When we see this word perfected, we think of something different than what the Greek word means.
This is important because when the author says we have been perfected, and then we look at the sin that still exists in believers' lives, it can be confusing.
That word that is translated as perfect means complete, whole, adequate, or have arrived at the desired end.
The author isn’t saying that we are perfect, he is saying that the work of Jesus, on our behalf, has been perfected.
The work has been completed.
The desired end has been reached.
We have been made wholly acceptable for a relationship with God.
If you have chosen to trust Jesus’s work instead of your own, the work has been completed and you are wholly acceptable!
And guess what else happened, not only did the relationship get restored, but something happened with the law as well.
Now instead of the law being external that acts upon us, it has been moved into us.
When we put our faith in Jesus, the Holy Spirit lives in us and the perfect law is now part of us.
Instead of putting his laws on stone tablets, they are placed in the very center of the believer’s being, so that there is an inner impulse that both delights in knowing his law and doing his will.
The very thing that had enslaved us, because of Jesus, now gives us life.
But the most important part of this is that instead of us, in our power, trying to fulfill an external set of requirements, the Holy Spirit is working in our hearts and as we obey His leading, we are fulfilling the law.
Jesus fulfilled the law by walking in obedience to the law, and we too, because of the Holy Spirit, can walk in obedience.
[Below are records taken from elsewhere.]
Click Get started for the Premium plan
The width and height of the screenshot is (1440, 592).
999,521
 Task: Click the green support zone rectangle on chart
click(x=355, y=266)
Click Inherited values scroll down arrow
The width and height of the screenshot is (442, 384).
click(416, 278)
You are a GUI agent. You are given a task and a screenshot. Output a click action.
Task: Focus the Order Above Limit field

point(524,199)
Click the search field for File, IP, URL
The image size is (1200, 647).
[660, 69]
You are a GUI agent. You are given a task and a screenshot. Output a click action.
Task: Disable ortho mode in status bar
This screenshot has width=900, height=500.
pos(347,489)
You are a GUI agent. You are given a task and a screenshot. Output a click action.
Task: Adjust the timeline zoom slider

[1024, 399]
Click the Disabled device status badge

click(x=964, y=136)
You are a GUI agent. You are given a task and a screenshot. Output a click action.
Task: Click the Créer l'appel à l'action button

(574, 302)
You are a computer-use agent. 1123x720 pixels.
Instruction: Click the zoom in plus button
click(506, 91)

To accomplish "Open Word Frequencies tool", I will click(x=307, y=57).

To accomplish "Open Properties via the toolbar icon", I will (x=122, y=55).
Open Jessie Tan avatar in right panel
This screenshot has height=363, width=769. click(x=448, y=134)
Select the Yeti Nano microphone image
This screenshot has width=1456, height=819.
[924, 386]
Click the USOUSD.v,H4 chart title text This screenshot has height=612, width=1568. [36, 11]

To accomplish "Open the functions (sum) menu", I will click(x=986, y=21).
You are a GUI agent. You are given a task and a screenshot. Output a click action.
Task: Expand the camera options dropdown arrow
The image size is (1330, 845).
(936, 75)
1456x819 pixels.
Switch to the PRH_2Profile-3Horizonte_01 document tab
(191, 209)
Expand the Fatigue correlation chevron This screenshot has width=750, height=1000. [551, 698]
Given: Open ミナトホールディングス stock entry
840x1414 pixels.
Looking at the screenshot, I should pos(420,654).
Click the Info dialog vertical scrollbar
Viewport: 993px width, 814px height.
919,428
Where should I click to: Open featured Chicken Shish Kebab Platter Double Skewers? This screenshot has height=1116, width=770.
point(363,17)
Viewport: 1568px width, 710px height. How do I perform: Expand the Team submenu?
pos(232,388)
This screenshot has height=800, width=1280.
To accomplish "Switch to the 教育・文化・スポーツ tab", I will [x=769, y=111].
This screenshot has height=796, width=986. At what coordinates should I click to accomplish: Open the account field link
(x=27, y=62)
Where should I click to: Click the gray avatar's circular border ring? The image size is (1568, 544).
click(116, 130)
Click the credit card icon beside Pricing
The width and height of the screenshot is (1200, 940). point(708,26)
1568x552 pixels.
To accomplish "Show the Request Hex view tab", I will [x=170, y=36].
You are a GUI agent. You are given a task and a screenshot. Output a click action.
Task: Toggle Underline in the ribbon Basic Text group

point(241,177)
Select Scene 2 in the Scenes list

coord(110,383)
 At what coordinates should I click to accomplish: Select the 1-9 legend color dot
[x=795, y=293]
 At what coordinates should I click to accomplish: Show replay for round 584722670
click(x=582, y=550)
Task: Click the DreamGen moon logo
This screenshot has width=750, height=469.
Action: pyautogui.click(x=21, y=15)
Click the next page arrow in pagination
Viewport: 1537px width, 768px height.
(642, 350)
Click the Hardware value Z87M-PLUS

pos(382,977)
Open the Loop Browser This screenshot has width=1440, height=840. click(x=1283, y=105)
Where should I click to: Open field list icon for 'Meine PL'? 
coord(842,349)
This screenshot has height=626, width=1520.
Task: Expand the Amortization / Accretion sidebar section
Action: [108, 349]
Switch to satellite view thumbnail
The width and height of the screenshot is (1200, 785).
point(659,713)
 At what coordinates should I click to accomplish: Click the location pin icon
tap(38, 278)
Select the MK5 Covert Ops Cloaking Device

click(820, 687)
This is what happens when God writes his will on our hearts.
The new life within purges the deadness from our lives.
Our renewed hearts pump fresh blood through us.
The life of Christ in us—the same life that said “Here I am… I have come to do your will, O God”—animates us!
I love that.
The life of Christ in us animates us.
Christ did all the work to restore us and continues to work in us so that we can fully appreciate it!
Then finally to end with verse 18.
3. His forgiveness is complete and final.
In his closing thought in this section, he is more or less repeating what he already said.
As we saw a few moments ago, Jesus is now sitting down.
His work in bringing us back is done.
Prior to Jesus, the priest worked day after day to no avail.
Nothing ever got better and the cycle was without end until Jesus.
Because He fulfilled the law and offered us his forgiveness, there is nothing else to be done.
No daily, weekly, monthly, or yearly sin offerings are needed.
He did it once and for all.
The daily grind that so many of us accepted for years has been rendered useless as well.
This is a message that we need to hear and share.
When Bethany was in Fort Worth last week she and the rest of the class were asked to introduce themselves to the guest speaker.
She shared with me that when she told the speaker that she was from TGP West, a Southern Baptist Church, and the leader, Marko, chimed in and said “yeah, but y’all are far from a typical SBC.”